24 mai 1904
Décès à Moscou de Kalonimus Wolf Wissotzky, le roi du thé russe.
Vous avez dit tchaï? Vous faites peut-être partie des gens qui ont la nostalgie du thé à la russe, avec du citron, et qu’on avale brûlant sur un morceau de sucre candi dans la bouche? Vous avez même peut-être, dans un coin de votre cave, ou trônant sur votre buffet, un samovar ramené d’Union soviétique à la belle époque où c’était un des principaux produits d’exportation touristique avec les matriochkas et le caviar périmé. Et vous ne savez rien de Wissotzky?
Kalonymus Zeev (Wolf) Wissotzky est né à Zagare, dans le nord de la Lituanie. Son père était propriétaire d’une petite entreprise.
Le fils reçut une éducation juive traditionnelle, et quand il se fut marié, à l’âge de 18 ans, avec le soutien des parents de sa femme, il commença à étudier à la prestigieuse Yeshiva de Volozhin, mais dut arrêter quand il tomba malade. Plus tard, il étudia avec Rabbi Israel Salanter, le fondateur du mouvement Musar, qui insistait sur le comportement éthique, autant que sur l’étude de la Torah et l’observation des rites.
Sous l’influence de Salanter, qui était également originaire de Zagare, il décida de consacrer sa vie non seulement à l’étude de la Torah, mais aussi au travail acharné et aux bonnes actions, et résolut de consacrer 10% de ses revenus futurs à des bonnes oeuvres.
Avant d’entrer dans le monde des affaires, Wissotzky s’essaya à l’agriculture en rejoignant une colonie agricole juive établie par le gouvernement russe près de Dvinsk (aujourd’hui Daugavpils, Lettonie). Quand il devint clair que cela ne suffirait pas pour subvenir aux besoins de sa famille, il déménagea à Moscou et se lança dans le commerce du thé.

» **ENTRÉES FOURNIES**:
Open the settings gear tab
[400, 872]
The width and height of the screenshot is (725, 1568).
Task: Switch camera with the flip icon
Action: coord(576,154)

» **DÉFIS**:
A: D'après le texte sur Wissotzky, dans quelle ville est-il né ?
B: Reprenez le texte sur Wissotzky à la suite de sa dernière phrase.

» **CORRIGÉ DE L'EXERCICE**:
A: À Zagare, dans le nord de la Lituanie.

B:
Le soir et le Shabbat, il se rendait, en mission spéciale, auprès des cantonistes – jeunes hommes juifs qui avaient été raflés encore pré-adolescents et enrôlés de force dans un long service militaire pour le tsar, et qui étaient ainsi coupés de toute vie juive. Wissotzky parvenait à pénétrer dans leurs casernements en soudoyant les gardes. Une fois à l’intérieur, il recherchait les soldats juifs et les conduisait dans les prières et dans l’étude des bases de la Torah. À Pessakh, il leur fournissait de la nourriture cachère.
Les affaires prospéraient et Wissotzky faisait croître l’entreprise. Au moment de sa mort, en 1904, il contrôlait plus d’un tiers du marché russe du thé, était fournisseur officiel du tsar, et était le plus grand fournisseur mondial du produit. Son entreprise possédait des plantations de thé à Ceylan et en Inde, et finit même par ouvrir des bureaux à Londres, à New York, en Allemagne et au Canada.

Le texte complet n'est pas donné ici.